> **Prompt**:
Your answer should hold each line of the material that contains the word "Given".
━━ Source material
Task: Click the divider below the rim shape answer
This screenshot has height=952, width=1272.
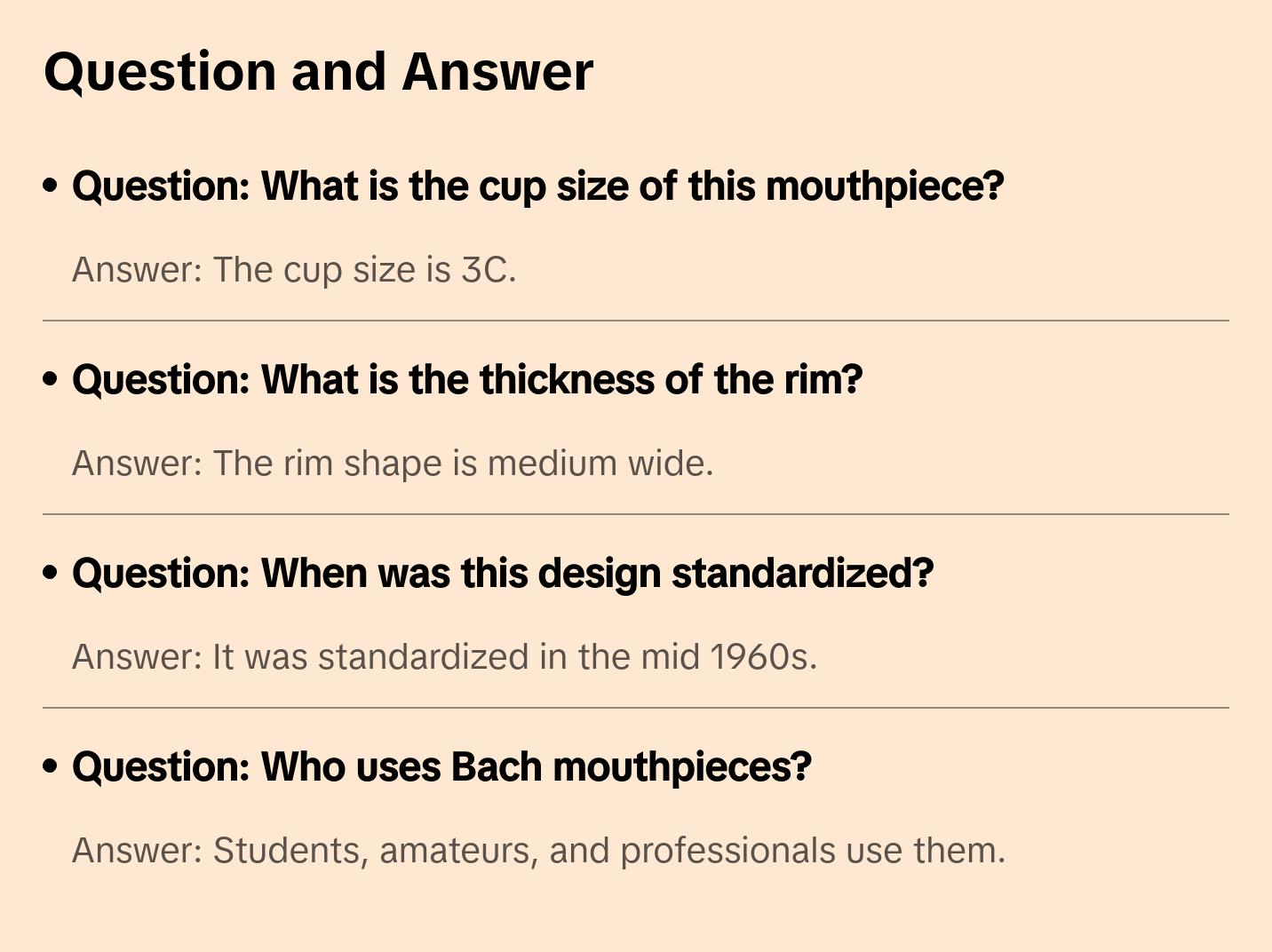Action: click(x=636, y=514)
━━━━
━━ Source material
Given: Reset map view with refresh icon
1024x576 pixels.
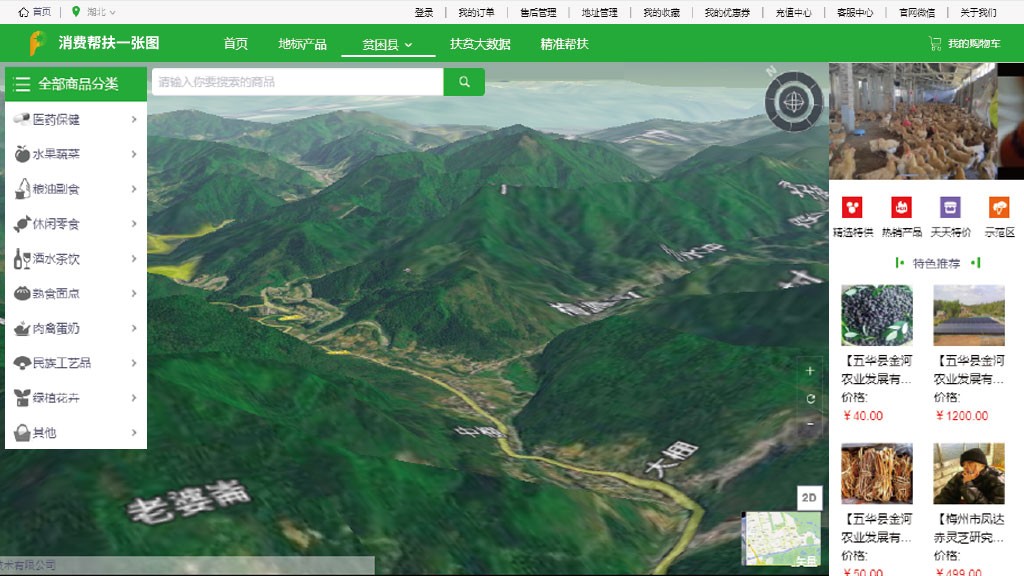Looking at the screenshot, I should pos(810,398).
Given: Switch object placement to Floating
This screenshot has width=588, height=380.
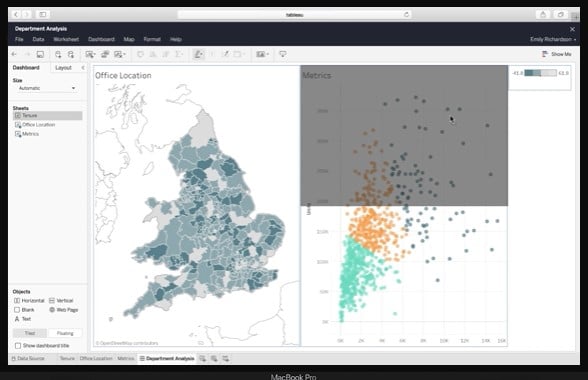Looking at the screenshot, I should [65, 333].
━━━━
━━ Source material
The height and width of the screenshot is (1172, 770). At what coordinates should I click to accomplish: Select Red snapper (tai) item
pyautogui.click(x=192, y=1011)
━━━━
> **Solution to the problem**:
Given: Reset map view with refresh icon
Given: Switch object placement to Floating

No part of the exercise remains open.